▶ [REQUIRED WORK] When you reach the line containing "Where should I", begin reproducing the lines exactly and continue through the end of the listing, leaving out the pictures.

▶ [DATA TO USE]

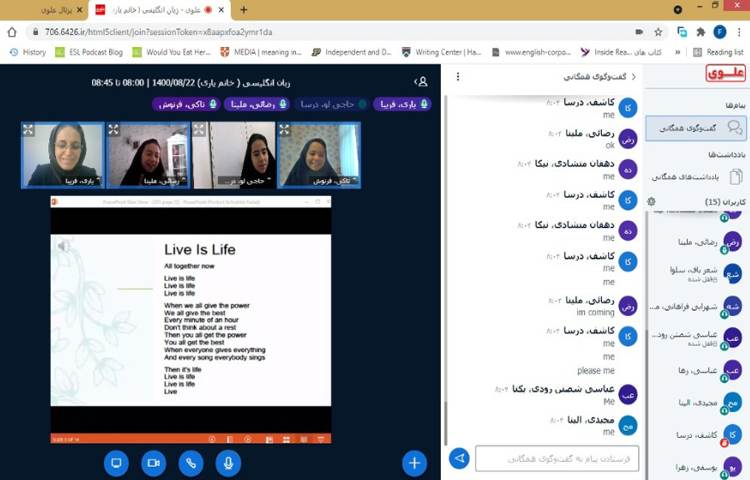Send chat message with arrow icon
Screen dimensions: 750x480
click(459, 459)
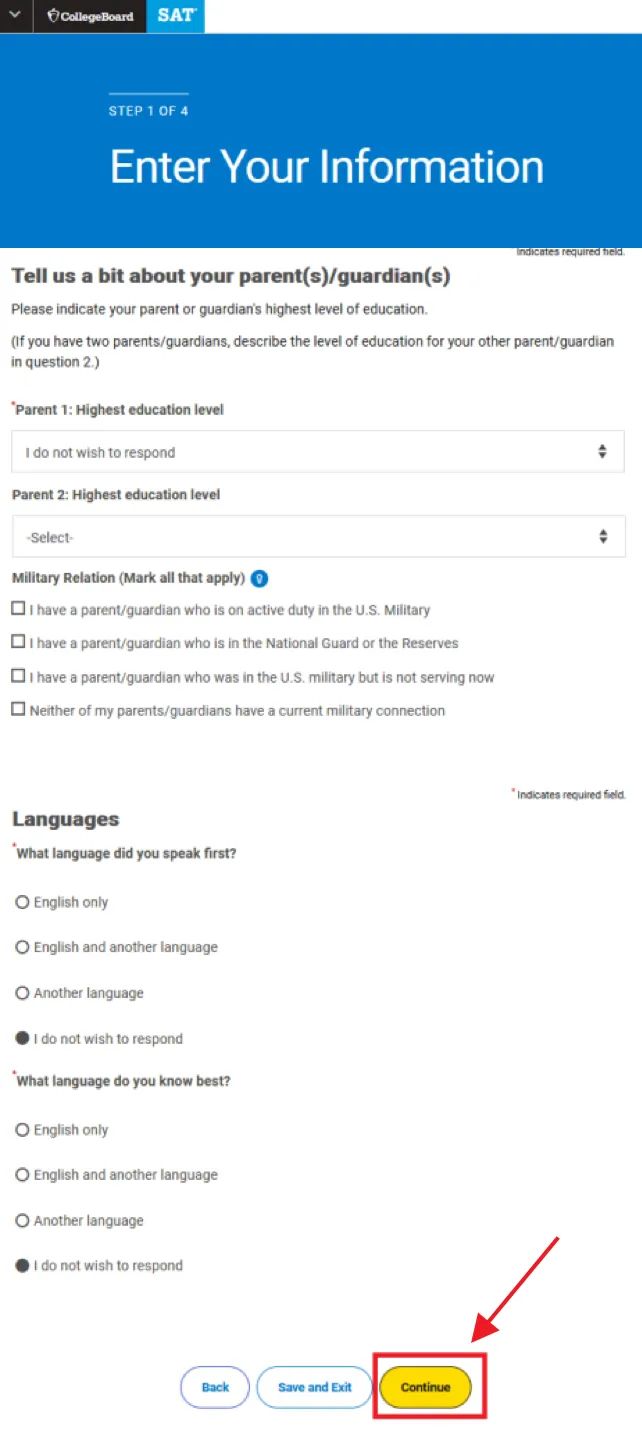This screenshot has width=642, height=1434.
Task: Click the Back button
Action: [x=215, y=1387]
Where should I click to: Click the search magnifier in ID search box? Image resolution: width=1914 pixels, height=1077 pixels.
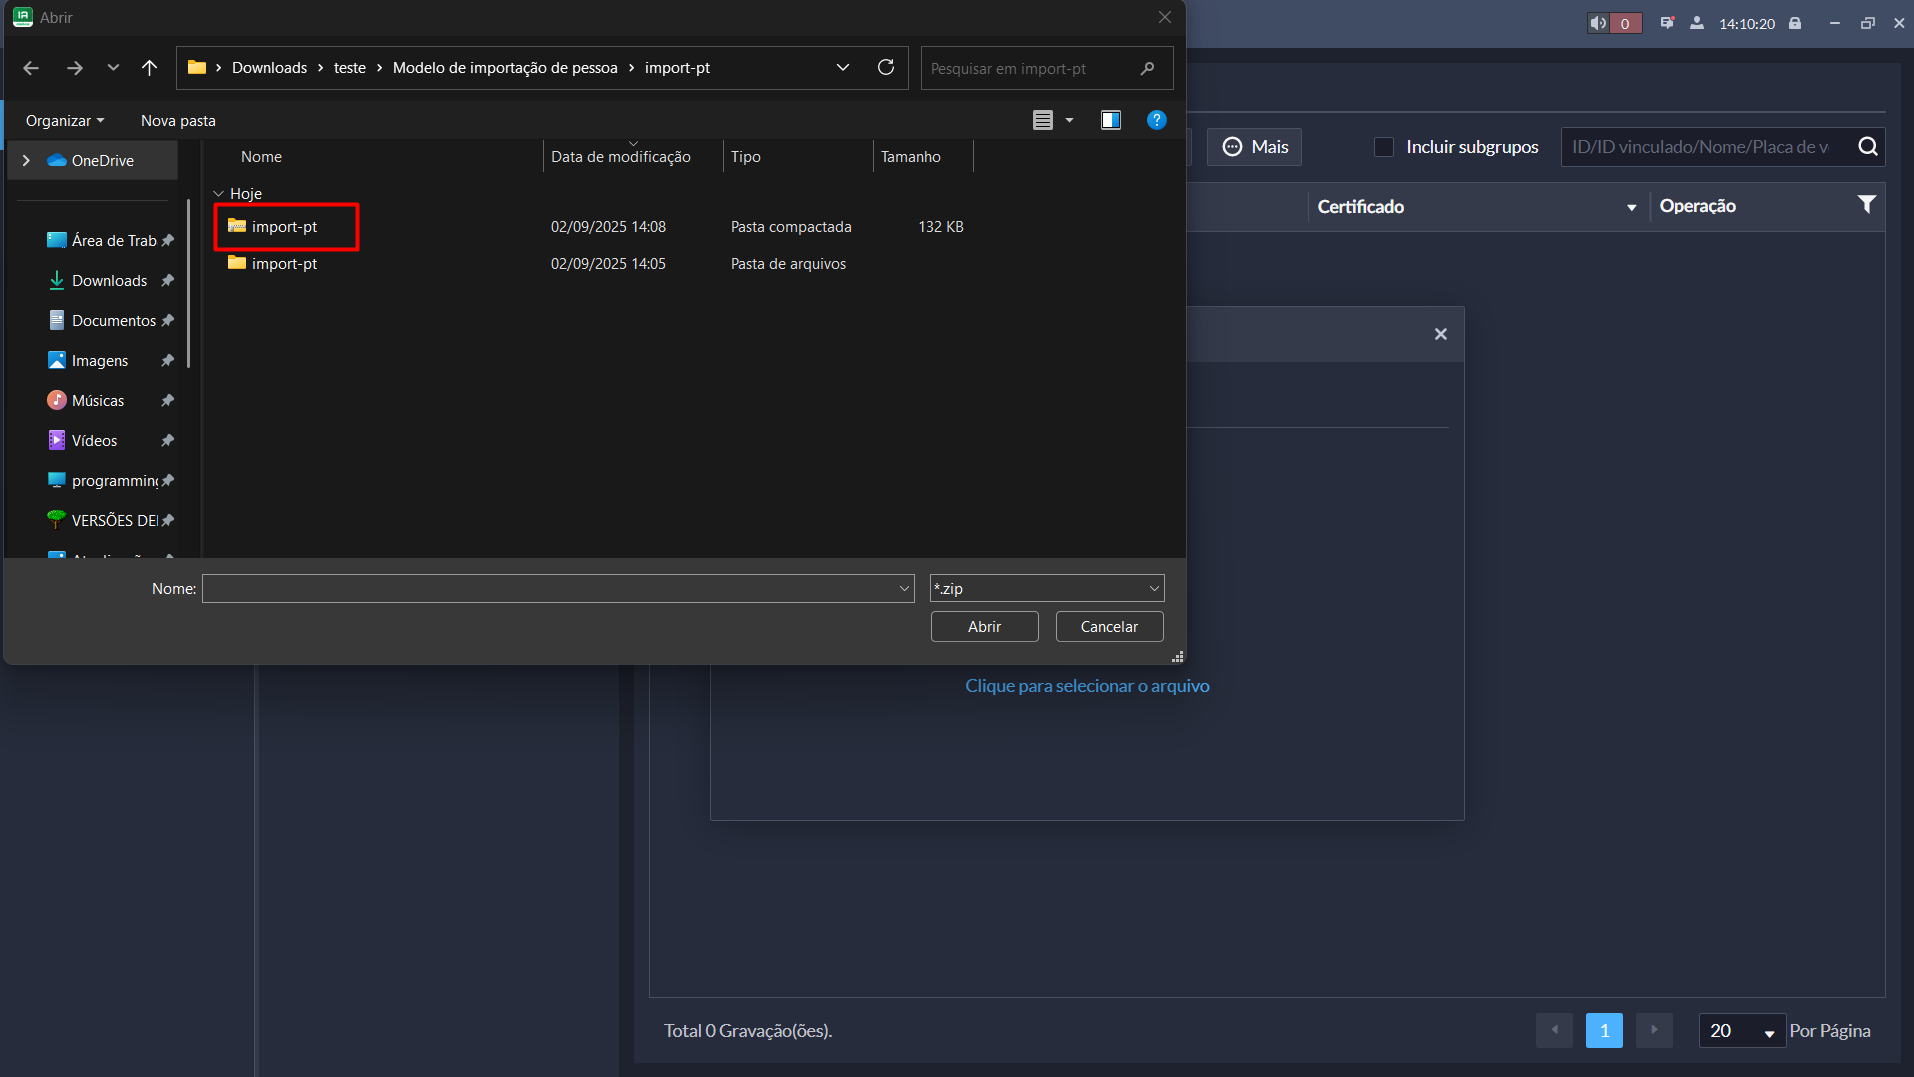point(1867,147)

▶ [RESPONSE]
Where should I click to: Click the search magnifier in ID search box? Image resolution: width=1914 pixels, height=1077 pixels.
point(1867,147)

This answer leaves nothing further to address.